Colombofilia

Por Ezequiel Castellanos Maciá

Algunas afortunadas tardes, el cielo de la Plaza de España se veía invadido por el desfile atropellado de escuadrillas multicolores que, como banderitas de exóticos países desconocidos hasta para los ojos de un escolar, exhibían en la bóveda celeste que se abarcaba con  la vista  imprevisibles e intrépidas persecuciones y acrobacias para orgullo de un público entre expectante y rendido.


    Algunos de aquellos individuos que examinaban el campo de batalla con la emoción de un niño que apuesta por un galgo eran incapaces de pronunciar bien palabras como « Gabriel» ( «Grabiel»),  «Polígono» ( «Polígano»),» Kennedy» ( «Kénide»)  o « Frigorífico» ( « ¿ ?»), pero no titubeaban a la hora de llamarse a sí mismos «colombófilos».


     La tarde en la que los socios se reunían en la plaza, el cielo se adornaba de pigmentos, tintes y anilinas que decoraban los pechos abultados de unos palomos que parecían conscientes de su coquetería cuando sobrevolaban una y otra vez sobre las cabezas de la gente desplegando sus alas como aspas de molino, como  cometas infantiles. Sus colores les identificaban, sus nombres de batalla les singularizaban. Los dedos de sus dueños parecían  marcarles el camino  tras la presa. Esa tarde se soñaban estrategas en plena batalla.

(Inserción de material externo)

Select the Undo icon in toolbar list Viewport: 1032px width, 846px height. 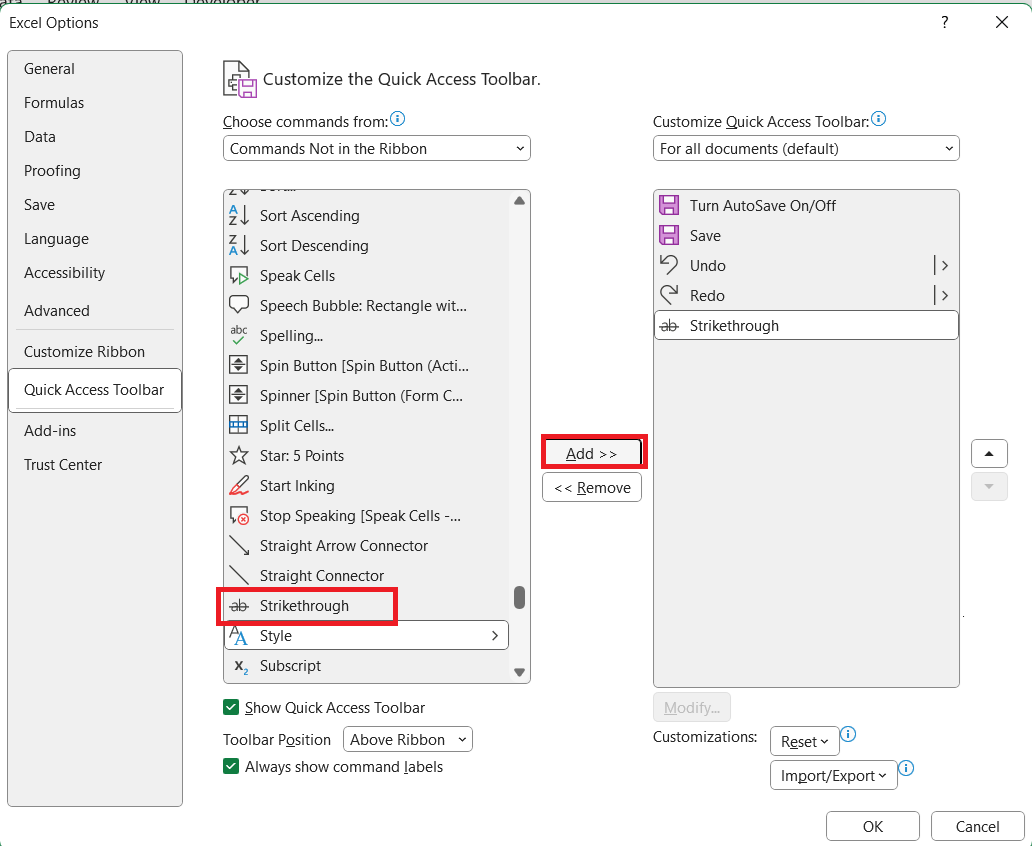coord(669,266)
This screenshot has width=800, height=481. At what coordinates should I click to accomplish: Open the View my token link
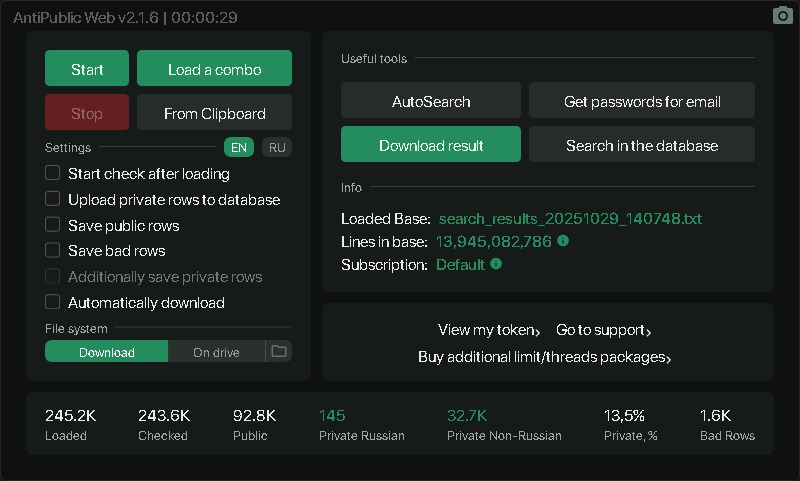tap(489, 330)
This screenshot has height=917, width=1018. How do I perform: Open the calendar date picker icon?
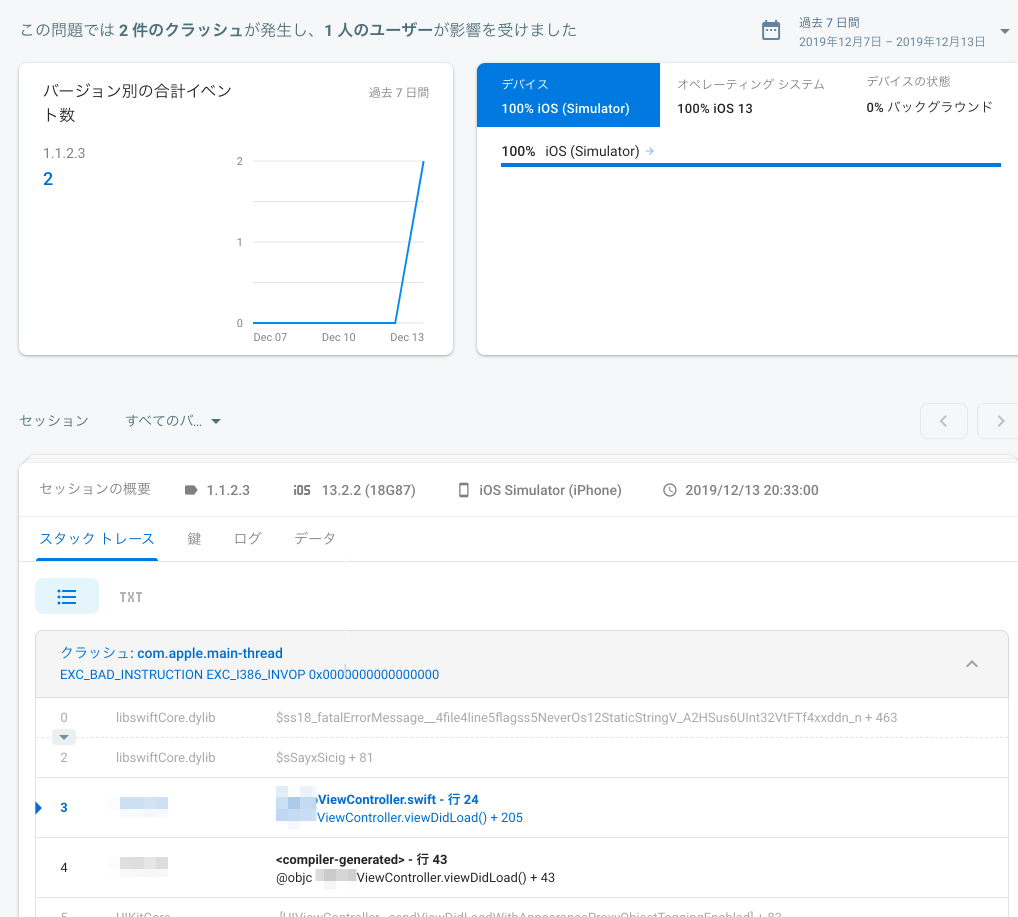click(770, 31)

   El cielo es inmenso; lo que el ojo humano alcanza a ver de él, insignificante. Los límites que los tejados de los edificios cercanos parecían marcar estaban allí para ser rebasados; por ello desaparecían de la vista de todos, porque así de libre era su vuelo, porque alguna de aquellas aves había inventado una nueva ruta  arrastrando con ella a buena parte del grupo. Siempre hay quien sabe destacar en lo suyo. Siempre había quien se despistaba y sobrevolaba solitario, desorientado,  como preguntando por dónde habían ido los demás.


   Paciencia. No era un arte para impacientes, y la serena espera era recompensada pronto con una nueva pasada de la reducida bandada. Atentos todos, asoman sobre el reloj del Ayuntamiento.

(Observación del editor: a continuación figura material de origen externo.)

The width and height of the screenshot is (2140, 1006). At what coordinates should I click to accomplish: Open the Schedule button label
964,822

     Y era un girar de cabezas, noventa, ciento ochenta, doscientos setenta y hasta trescientos sesenta grados intentando identificar a los más perseverantes, a los más hábiles perseguidores de la presa. Ellos marcaban el ritmo con sus vuelos corregidos por la voluntad de un cerebro de unos gramos adornado con un plumaje de corista.


     Triste decepción para algunos  comprobar como sus colores estaban ausentes en el último desfile. Era la ocasión para ir cerrando los cajones agujereados en señal de derrota. Tal vez el tejado de la cercana iglesia o la soleada azotea de un chaflán habría distraído al palomo. No siempre se gana; más bien suele ocurrir lo contrario.    Por eliminación, como en las carreras de larga distancia, como en las guerras largas, cada vez iban quedando menos en el vuelo.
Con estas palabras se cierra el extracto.